Dataset excerpts

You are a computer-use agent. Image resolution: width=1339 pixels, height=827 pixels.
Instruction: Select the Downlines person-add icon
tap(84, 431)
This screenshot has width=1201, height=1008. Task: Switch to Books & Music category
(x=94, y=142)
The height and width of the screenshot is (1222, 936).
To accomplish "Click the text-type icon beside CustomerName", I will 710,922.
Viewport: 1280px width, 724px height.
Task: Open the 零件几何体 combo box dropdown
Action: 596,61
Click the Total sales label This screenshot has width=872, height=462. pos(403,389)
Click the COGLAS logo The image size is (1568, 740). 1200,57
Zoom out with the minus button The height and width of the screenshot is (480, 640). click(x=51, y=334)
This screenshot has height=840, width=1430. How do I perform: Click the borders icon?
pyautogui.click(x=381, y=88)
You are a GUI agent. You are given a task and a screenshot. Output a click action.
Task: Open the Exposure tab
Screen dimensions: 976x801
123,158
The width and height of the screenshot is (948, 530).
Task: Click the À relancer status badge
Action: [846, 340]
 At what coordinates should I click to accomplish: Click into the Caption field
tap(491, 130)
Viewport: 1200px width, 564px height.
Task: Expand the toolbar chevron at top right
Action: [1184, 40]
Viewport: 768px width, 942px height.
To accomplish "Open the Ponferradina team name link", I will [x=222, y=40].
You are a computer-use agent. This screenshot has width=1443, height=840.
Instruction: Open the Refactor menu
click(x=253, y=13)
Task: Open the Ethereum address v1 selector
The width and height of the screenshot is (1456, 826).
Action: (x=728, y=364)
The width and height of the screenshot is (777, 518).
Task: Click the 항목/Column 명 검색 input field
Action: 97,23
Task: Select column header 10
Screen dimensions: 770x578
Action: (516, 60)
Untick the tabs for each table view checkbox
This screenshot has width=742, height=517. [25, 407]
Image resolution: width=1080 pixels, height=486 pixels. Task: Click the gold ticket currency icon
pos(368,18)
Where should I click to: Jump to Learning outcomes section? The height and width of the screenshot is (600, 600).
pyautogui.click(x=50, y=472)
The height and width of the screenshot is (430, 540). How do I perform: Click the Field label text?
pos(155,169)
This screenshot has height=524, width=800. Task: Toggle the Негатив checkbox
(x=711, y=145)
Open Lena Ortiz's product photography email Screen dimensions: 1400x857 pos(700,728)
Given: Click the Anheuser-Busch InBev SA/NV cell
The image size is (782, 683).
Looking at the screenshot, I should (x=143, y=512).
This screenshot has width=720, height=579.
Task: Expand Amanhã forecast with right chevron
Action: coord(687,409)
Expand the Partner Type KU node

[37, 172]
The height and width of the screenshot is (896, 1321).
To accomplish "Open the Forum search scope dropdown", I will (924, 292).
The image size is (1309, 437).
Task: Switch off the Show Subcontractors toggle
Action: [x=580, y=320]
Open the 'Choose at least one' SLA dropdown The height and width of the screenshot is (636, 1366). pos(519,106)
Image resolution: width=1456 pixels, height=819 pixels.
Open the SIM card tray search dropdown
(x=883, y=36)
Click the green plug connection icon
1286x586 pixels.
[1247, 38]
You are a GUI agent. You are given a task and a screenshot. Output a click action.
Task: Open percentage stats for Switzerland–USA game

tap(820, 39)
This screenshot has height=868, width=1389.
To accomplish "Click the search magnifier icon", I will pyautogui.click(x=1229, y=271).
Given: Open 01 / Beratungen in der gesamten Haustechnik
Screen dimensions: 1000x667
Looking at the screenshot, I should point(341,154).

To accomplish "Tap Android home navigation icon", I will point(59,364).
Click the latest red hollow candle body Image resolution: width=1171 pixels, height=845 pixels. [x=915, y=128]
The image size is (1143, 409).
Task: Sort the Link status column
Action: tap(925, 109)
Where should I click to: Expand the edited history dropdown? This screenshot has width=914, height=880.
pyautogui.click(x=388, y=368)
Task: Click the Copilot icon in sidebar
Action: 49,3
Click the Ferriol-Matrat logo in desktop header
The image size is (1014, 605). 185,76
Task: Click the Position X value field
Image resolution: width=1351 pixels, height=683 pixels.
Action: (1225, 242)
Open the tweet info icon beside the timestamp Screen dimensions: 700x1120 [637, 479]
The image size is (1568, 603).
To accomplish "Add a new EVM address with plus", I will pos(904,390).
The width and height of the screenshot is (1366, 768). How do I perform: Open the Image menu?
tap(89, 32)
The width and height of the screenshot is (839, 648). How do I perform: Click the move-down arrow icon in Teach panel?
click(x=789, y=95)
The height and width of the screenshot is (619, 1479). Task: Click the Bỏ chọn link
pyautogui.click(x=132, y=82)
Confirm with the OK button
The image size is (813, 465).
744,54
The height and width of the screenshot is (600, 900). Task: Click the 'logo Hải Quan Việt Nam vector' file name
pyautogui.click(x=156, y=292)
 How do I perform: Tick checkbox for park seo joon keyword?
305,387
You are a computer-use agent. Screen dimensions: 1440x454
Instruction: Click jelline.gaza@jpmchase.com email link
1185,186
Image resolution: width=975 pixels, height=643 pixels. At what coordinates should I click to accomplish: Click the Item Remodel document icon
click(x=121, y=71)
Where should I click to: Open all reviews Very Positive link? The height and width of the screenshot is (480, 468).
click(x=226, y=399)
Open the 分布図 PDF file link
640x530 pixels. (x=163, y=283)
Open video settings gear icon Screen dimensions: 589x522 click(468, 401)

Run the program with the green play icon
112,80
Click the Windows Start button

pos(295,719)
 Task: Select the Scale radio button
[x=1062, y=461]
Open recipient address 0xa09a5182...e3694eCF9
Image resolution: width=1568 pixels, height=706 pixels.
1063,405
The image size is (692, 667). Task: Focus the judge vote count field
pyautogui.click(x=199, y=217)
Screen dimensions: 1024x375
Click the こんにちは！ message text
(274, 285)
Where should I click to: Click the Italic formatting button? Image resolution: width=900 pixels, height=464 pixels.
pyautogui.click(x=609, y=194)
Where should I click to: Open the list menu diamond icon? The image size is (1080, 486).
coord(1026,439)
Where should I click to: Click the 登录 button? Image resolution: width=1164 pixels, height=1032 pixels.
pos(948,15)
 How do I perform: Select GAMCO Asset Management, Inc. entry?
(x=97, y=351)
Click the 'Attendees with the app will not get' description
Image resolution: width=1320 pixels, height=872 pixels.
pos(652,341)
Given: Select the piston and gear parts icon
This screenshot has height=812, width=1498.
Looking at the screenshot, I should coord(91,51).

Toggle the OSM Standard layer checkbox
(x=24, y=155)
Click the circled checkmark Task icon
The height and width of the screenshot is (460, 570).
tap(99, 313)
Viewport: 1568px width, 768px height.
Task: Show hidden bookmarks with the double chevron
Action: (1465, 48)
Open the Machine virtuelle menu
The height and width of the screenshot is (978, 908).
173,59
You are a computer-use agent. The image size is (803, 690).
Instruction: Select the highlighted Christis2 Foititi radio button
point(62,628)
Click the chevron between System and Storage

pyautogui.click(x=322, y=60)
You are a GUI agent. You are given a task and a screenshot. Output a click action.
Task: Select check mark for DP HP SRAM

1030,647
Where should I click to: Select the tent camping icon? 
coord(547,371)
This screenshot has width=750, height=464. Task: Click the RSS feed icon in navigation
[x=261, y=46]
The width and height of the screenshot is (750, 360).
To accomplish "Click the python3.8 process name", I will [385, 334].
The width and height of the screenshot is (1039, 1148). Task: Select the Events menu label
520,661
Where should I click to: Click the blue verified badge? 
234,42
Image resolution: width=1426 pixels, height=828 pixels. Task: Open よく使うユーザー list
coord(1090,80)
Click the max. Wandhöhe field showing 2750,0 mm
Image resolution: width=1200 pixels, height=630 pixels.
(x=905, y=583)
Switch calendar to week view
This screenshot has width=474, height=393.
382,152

## Task brief
In the entries above, please find the line with "Task: Open the Ethereum address v1 selector" and the line with "The height and width of the screenshot is (896, 1321).", then write out exactly those two lines and every line between them, and nothing more.

## Result for this task
Task: Open the Ethereum address v1 selector
The width and height of the screenshot is (1456, 826).
Action: (x=728, y=364)
The width and height of the screenshot is (777, 518).
Task: Click the 항목/Column 명 검색 input field
Action: 97,23
Task: Select column header 10
Screen dimensions: 770x578
Action: (516, 60)
Untick the tabs for each table view checkbox
This screenshot has width=742, height=517. [25, 407]
Image resolution: width=1080 pixels, height=486 pixels. Task: Click the gold ticket currency icon
pos(368,18)
Where should I click to: Jump to Learning outcomes section? The height and width of the screenshot is (600, 600).
pyautogui.click(x=50, y=472)
The height and width of the screenshot is (430, 540). How do I perform: Click the Field label text?
pos(155,169)
This screenshot has height=524, width=800. Task: Toggle the Негатив checkbox
(x=711, y=145)
Open Lena Ortiz's product photography email Screen dimensions: 1400x857 pos(700,728)
Given: Click the Anheuser-Busch InBev SA/NV cell
The image size is (782, 683).
Looking at the screenshot, I should (x=143, y=512).
This screenshot has width=720, height=579.
Task: Expand Amanhã forecast with right chevron
Action: coord(687,409)
Expand the Partner Type KU node

[37, 172]
The height and width of the screenshot is (896, 1321).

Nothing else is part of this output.